▶ _TEXTAUSZUG_:

Starrsucht

[863] Starrsucht (Katalepsie), ein eigentümlicher Zustand der Muskeln, bei dem die Glieder in jeder ihnen gegebenen Stellung unwillkürlich festgehalten werden. Die S. ist keine Krankheit für sich, sondern nur ein Symptom verschiedener Krankheitszustände. Sie tritt am häufigsten auf bei schwerer Hysterie und verbindet sich hier meist mit Bewußtseinsstörungen und Aufhebung des Ermüdungsgefühls der Muskeln, so daß ein Kranker z. B. über eine Stunde lang die seinem Arm gegebene Stellung unverändert beibehält. Die Muskeln sind dabei sämtlich kontrahiert, so daß Beuger und Strecker sich das Gleichgewicht halten, so zwar, daß der Einfluß des Willens auf die kontrahierten Muskeln aufgehoben ist. Ähnlich wie die hysterische S. ist die S. in der Hypnose (s. Hypnotismus) zu beurteilen. Auch bei Geisteskrankheiten und bei organischen Gehirnerkrankungen kommt S. vor. Manchmal tritt die S. in Anfällen auf, nicht selten bei sonst anscheinend gesunden Personen. Außer durch Hysterie können solche Anfälle auch durch Epilepsie verursacht sein. Der Anfall tritt plötzlich ein; die Kranken bleiben unbeweglich wie eine Statue in der Stellung oder Lage, in der sie sich gerade befinden, wenn sie der Anfall überrascht. Entweder ist während des Anfalls das Bewußtsein aufgehoben, oder aber die Kranken sind bei Bewußtsein, immer aber ist die Empfindung und die Reflexerregbarkeit geschwunden, so daß die Kranken auf äußere Reize nicht reagieren. Die Atmungsbewegungen und der Herzschlag sind zuweilen äußerst schwach. Ein Anfall dauert meist nur wenige Minuten, selten mehrere Stunden oder Tage. Die Kranken gähnen und seufzen, wenn der Anfall vorübergeht, und machen ganz den Eindruck eines Menschen, der aus einem tiefen Schlaf erwacht. Nach dem Anfall wissen die Kranken oft gar nicht, daß etwas Ungewöhnliches mit ihnen vorgegangen ist, in andern Fällen bleiben sie nach dem Anfall für kurze Zeit angegriffen, schwindlig und klagen über Eingenommenheit des Kopfes. Oft tritt nur ein Anfall ein, selten folgen sich in kurzen oder langen Zwischenräumen mehrere Anfälle. Die S. geht fast immer nach längerm oder kürzerm Bestand in Genesung über. Dauert der Anfall länger an, so kann es nötig werden, dem Kranken künstlich (durch die Schlundsonde) Nahrung einzuführen. Vgl. Kataplexie.

Quelle:
Meyers Großes Konversations-Lexikon, Band 18. Leipzig 1909, S. 863.

▶ _BEREITGESTELLTES MATERIAL_:
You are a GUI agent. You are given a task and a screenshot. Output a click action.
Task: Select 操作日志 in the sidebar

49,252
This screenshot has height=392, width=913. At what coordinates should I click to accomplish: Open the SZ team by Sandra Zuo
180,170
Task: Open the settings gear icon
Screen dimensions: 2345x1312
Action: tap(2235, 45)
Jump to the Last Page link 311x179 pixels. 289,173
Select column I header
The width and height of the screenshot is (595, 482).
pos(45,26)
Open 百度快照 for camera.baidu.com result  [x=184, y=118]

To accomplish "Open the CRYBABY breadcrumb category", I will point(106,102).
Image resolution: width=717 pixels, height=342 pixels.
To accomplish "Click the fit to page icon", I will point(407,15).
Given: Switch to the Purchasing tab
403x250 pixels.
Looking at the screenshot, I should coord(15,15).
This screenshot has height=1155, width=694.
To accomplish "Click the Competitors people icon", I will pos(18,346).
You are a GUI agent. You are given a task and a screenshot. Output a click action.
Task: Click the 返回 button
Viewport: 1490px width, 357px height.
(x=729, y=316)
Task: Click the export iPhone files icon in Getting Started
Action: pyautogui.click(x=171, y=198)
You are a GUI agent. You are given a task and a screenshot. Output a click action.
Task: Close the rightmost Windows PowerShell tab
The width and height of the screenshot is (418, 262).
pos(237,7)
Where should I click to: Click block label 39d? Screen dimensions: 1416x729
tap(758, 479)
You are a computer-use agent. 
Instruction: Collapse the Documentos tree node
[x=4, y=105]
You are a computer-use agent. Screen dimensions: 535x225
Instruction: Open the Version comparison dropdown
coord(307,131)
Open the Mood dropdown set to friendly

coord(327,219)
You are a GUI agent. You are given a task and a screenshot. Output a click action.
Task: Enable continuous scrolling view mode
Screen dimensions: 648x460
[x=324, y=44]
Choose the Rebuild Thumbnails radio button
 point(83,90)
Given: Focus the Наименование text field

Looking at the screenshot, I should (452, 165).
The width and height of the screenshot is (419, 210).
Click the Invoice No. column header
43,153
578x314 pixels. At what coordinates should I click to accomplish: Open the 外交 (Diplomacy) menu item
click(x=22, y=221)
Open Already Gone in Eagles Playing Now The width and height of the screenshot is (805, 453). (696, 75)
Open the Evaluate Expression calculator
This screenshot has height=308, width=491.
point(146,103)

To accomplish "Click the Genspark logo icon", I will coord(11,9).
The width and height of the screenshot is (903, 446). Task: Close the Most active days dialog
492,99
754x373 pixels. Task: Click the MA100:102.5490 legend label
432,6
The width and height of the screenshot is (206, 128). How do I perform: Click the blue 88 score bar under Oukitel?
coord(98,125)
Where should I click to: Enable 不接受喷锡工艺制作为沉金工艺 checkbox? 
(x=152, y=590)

▶ _ARBEITSAUFTRAG_: Entscheide für jede Aussage mit Ja oder Nein, ob sie mit dem Lexikonartikel über Starrsucht übereinstimmt, und zitiere dazu die ausschlaggebenden Worte des Artikels wörtlich. (a) Starrsucht ist eine eigenständige Krankheit. (b) Ein Anfall dauert meist nur wenige Minuten. (c) Während des Anfalls reagieren die Kranken auf äußere Reize.

▶ _LÖSUNG_:
(a) Nein: „Die S. ist keine Krankheit für sich, sondern nur ein Symptom verschiedener Krankheitszustände.“
(b) Ja: „Ein Anfall dauert meist nur wenige Minuten, selten mehrere Stunden oder Tage.“
(c) Nein: „so daß die Kranken auf äußere Reize nicht reagieren“